### Work order
Which lines should be repeated? Exactly the one containing "هيدب فيديو (294, 1140)" and every line after it through the end of the entries below.

### Information given
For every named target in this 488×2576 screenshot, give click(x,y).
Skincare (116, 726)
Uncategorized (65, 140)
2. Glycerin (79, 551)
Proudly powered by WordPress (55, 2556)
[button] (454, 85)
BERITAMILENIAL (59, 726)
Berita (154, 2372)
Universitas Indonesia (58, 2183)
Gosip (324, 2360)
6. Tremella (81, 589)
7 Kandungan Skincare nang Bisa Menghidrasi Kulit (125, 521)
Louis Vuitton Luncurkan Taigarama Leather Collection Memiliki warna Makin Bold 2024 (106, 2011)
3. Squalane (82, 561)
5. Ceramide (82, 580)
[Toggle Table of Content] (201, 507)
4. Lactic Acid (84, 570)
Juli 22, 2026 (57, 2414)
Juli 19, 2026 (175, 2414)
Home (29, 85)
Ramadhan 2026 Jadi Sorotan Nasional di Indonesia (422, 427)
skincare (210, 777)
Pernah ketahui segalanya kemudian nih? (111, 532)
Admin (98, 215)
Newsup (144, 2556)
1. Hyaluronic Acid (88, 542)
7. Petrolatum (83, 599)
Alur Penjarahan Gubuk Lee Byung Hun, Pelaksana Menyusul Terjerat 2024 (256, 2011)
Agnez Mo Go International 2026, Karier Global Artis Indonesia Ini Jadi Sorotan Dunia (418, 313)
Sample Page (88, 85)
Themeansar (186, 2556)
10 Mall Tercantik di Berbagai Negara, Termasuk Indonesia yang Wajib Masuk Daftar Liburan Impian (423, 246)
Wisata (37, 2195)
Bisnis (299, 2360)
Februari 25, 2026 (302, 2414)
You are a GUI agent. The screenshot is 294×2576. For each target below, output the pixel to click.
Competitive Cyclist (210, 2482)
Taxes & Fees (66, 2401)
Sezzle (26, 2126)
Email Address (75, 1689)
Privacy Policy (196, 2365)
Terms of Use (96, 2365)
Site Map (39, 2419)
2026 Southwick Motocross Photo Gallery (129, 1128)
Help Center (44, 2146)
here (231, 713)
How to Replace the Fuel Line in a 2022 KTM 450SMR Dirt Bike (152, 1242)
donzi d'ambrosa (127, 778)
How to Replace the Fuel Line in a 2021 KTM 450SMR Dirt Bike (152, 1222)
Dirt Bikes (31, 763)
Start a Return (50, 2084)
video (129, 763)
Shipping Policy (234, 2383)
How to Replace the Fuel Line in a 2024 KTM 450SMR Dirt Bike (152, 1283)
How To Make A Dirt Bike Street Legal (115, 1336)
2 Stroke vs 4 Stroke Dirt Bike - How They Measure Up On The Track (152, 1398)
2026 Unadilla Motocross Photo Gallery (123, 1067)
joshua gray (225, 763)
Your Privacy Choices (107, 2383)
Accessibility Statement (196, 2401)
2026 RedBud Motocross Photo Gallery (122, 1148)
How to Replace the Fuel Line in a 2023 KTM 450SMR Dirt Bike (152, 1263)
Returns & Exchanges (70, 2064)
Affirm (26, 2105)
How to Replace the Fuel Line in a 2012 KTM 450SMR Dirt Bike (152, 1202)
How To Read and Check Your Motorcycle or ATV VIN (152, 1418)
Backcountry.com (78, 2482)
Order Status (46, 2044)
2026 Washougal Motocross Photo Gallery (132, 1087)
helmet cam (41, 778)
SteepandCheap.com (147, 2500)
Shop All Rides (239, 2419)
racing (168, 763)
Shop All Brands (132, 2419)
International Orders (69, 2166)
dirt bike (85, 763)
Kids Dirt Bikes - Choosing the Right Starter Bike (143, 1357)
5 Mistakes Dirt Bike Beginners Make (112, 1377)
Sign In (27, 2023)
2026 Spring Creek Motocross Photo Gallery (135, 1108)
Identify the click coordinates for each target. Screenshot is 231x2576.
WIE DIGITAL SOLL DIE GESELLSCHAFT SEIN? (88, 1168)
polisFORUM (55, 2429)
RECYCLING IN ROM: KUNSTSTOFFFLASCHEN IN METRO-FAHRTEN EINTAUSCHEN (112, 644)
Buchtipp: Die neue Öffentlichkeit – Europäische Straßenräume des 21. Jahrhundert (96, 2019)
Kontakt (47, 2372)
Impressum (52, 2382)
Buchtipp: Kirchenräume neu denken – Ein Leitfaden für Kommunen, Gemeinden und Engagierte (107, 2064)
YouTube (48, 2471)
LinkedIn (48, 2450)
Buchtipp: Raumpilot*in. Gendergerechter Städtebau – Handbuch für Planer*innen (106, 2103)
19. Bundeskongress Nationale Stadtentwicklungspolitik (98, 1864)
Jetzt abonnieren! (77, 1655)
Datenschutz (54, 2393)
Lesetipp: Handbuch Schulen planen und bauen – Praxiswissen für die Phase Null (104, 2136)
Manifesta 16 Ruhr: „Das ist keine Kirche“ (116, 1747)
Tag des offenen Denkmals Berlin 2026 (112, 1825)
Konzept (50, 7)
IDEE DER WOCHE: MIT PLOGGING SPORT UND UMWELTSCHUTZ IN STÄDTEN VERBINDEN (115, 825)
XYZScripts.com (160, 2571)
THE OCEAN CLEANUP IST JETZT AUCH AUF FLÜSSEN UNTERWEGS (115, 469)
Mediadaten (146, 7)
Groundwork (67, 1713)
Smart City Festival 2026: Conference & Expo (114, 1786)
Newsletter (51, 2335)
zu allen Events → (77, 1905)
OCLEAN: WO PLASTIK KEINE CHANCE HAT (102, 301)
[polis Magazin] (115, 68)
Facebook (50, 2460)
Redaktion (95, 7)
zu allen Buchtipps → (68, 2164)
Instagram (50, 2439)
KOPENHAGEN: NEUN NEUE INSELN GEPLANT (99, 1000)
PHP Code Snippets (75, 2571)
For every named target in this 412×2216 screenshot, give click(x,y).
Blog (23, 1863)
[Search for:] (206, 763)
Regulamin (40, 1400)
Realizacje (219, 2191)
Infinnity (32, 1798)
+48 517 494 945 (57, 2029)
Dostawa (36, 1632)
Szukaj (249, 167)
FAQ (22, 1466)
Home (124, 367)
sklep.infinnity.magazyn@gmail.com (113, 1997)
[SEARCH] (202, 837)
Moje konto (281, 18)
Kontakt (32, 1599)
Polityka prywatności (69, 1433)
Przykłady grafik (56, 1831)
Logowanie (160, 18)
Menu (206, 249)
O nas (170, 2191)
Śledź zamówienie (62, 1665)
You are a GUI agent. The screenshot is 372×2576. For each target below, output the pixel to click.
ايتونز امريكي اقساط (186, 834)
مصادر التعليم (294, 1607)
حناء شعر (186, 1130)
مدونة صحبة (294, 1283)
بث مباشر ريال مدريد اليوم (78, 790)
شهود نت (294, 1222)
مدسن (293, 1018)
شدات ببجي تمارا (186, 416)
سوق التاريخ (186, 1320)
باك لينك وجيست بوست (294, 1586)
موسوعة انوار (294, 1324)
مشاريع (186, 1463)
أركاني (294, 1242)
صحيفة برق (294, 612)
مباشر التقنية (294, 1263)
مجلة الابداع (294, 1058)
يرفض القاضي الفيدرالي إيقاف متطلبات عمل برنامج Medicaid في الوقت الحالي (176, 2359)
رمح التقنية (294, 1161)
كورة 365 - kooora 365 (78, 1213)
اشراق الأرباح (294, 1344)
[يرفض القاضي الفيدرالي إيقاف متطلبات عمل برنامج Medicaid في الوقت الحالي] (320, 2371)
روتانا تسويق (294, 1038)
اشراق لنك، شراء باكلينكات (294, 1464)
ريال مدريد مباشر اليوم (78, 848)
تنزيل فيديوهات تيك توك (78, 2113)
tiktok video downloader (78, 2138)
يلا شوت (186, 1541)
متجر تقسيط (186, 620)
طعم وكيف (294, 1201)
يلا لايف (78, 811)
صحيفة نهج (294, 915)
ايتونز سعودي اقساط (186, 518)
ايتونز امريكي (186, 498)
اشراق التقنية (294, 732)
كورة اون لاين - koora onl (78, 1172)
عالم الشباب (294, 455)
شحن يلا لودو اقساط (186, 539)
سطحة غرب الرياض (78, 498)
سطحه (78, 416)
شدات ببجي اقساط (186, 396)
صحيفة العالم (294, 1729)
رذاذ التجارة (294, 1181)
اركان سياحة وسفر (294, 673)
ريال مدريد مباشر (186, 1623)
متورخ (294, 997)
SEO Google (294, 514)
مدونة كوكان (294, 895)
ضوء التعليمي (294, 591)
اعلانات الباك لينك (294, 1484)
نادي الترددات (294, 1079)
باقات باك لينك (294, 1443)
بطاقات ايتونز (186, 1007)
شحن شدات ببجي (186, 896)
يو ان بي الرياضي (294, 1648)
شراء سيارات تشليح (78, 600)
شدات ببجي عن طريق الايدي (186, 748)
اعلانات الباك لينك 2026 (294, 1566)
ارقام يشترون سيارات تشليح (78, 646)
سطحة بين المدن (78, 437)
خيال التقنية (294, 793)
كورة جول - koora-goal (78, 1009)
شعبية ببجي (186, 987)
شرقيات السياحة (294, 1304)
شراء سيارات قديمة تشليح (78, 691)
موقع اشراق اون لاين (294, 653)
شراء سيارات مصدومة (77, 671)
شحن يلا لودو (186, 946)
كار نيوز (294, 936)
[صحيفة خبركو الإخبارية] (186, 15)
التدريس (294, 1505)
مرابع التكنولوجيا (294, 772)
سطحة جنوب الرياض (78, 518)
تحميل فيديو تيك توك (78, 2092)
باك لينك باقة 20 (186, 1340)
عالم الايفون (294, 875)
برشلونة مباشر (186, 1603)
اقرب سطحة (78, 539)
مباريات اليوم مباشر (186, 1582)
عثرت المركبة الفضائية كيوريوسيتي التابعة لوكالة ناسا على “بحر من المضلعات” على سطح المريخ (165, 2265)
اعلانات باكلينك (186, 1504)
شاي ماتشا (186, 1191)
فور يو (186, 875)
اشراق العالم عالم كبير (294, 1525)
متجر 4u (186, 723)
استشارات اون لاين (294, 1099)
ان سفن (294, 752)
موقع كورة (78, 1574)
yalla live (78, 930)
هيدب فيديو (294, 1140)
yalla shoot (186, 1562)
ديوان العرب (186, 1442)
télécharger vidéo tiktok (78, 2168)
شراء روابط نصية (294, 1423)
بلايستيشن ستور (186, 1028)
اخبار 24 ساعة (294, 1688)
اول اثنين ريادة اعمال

### Answer to this task
هيدب فيديو (294, 1140)
yalla shoot (186, 1562)
ديوان العرب (186, 1442)
télécharger vidéo tiktok (78, 2168)
شراء روابط نصية (294, 1423)
بلايستيشن ستور (186, 1028)
اخبار 24 ساعة (294, 1688)
اول اثنين ريادة اعمال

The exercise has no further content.